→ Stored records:
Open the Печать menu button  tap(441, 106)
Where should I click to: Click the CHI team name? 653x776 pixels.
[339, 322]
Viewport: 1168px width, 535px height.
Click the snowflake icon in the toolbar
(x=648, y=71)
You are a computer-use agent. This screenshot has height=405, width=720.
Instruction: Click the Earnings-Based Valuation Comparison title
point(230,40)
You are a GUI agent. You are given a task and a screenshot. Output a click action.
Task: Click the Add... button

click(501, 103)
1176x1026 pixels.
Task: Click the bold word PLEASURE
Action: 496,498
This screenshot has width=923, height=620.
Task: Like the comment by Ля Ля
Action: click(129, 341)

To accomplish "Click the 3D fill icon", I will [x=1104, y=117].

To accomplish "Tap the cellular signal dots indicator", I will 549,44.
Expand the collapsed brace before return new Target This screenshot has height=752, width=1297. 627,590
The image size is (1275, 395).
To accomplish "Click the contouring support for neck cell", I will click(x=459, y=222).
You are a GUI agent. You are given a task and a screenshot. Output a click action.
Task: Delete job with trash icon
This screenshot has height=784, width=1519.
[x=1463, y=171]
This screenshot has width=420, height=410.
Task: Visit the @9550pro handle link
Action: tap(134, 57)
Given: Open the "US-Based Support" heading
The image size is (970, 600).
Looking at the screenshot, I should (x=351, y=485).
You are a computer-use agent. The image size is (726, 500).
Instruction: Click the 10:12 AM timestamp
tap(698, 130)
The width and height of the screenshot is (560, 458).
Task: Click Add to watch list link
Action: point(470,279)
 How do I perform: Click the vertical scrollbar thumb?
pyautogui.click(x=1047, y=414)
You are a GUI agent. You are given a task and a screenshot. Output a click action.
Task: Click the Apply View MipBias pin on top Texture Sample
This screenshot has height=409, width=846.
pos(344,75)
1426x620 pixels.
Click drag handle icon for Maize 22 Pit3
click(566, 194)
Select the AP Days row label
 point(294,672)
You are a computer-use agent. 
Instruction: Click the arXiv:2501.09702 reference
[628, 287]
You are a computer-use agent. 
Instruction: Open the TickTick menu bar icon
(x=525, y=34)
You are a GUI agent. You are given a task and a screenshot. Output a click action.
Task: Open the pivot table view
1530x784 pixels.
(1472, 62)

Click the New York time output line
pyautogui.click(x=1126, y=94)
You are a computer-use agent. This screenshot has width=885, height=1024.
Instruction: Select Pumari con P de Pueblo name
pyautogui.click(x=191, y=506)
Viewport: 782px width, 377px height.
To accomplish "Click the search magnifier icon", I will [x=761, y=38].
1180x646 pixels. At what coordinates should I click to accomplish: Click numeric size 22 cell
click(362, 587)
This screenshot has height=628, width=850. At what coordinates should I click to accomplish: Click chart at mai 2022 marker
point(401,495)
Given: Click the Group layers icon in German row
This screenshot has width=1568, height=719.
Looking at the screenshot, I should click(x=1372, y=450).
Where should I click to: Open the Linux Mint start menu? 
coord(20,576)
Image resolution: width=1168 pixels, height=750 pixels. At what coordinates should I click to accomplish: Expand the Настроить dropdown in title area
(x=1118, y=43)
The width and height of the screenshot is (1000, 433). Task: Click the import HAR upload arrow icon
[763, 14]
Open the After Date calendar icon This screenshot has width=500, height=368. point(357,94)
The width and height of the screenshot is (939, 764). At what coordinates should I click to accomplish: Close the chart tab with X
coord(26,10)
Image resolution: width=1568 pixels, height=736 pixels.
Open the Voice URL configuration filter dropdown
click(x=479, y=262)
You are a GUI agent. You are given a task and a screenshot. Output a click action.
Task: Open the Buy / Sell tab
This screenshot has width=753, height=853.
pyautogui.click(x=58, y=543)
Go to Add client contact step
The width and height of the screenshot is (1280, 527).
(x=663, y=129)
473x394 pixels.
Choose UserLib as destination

→ PROBLEM DETAILS: Give back exactly the lines above starting at the line where "Instruction: Click the Earnings-Based" appears and ending at the line where "Task: Click the Apply" appears, both included, with no other lines.

→ YOUR SOLUTION:
Instruction: Click the Earnings-Based Valuation Comparison title
point(230,40)
You are a GUI agent. You are given a task and a screenshot. Output a click action.
Task: Click the Add... button

click(501, 103)
1176x1026 pixels.
Task: Click the bold word PLEASURE
Action: 496,498
This screenshot has width=923, height=620.
Task: Like the comment by Ля Ля
Action: click(129, 341)

To accomplish "Click the 3D fill icon", I will [x=1104, y=117].

To accomplish "Tap the cellular signal dots indicator", I will 549,44.
Expand the collapsed brace before return new Target This screenshot has height=752, width=1297. 627,590
The image size is (1275, 395).
To accomplish "Click the contouring support for neck cell", I will click(x=459, y=222).
You are a GUI agent. You are given a task and a screenshot. Output a click action.
Task: Delete job with trash icon
This screenshot has height=784, width=1519.
[x=1463, y=171]
This screenshot has width=420, height=410.
Task: Visit the @9550pro handle link
Action: tap(134, 57)
Given: Open the "US-Based Support" heading
The image size is (970, 600).
Looking at the screenshot, I should (x=351, y=485).
You are a computer-use agent. The image size is (726, 500).
Instruction: Click the 10:12 AM timestamp
tap(698, 130)
The width and height of the screenshot is (560, 458).
Task: Click Add to watch list link
Action: point(470,279)
 How do I perform: Click the vertical scrollbar thumb?
pyautogui.click(x=1047, y=414)
You are a GUI agent. You are given a task and a screenshot. Output a click action.
Task: Click the Apply View MipBias pin on top Texture Sample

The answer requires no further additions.